The owner of the parcel had county approval to build more than 1,100 homes in the undeveloped valley. But the Sierra Club and others fought the plan in court, noting that the tract served as critical habitat for endangered species and a development there would put residents at risk from wildfires.
The court agreed and that cleared the way for talks about selling the land to conservation groups.
“If you have Proctor Valley developed, the scenic value, that sense of place, would’ve been lost,” Silver said.
Ironically, the land deal came together in part because of environmental devastation created by the Trump Administration’s border wall project.
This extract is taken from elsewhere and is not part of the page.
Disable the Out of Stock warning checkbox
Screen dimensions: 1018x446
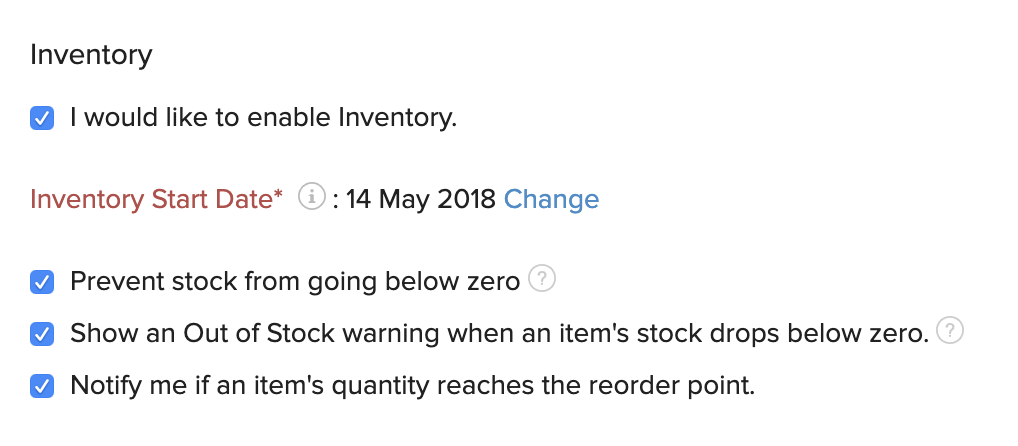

The federal government agreed, as part of a legal settlement with California and 17 other states, to spend $25 million dollars to buy the San Diego parcel as mitigation for habitat destruction along the border wall.
“Anyone that’s following news on the environment knows that nature is taking a huge beating across the world,” said David Hogan, an officer in the local Sierra Club. “So, it’s really wonderful to be able to share some great news for a change, that a place of such global significance will be protected forever.”
The Nature Conservancy called the agreement a testament to the power of partnership and commitment.
“It is hard to overstate the importance of this transaction,” said Scott Morrison, director of conservation and science for The Nature Conservancy in California. “Protecting this property fortifies the very cornerstone of southern California’s regional conservation planning efforts.”
The protected land will help secure other conservation investments made in the region over the decades.
“It’s an achievement of the whole of San Diego’s incredible conservation community,” Morrison said.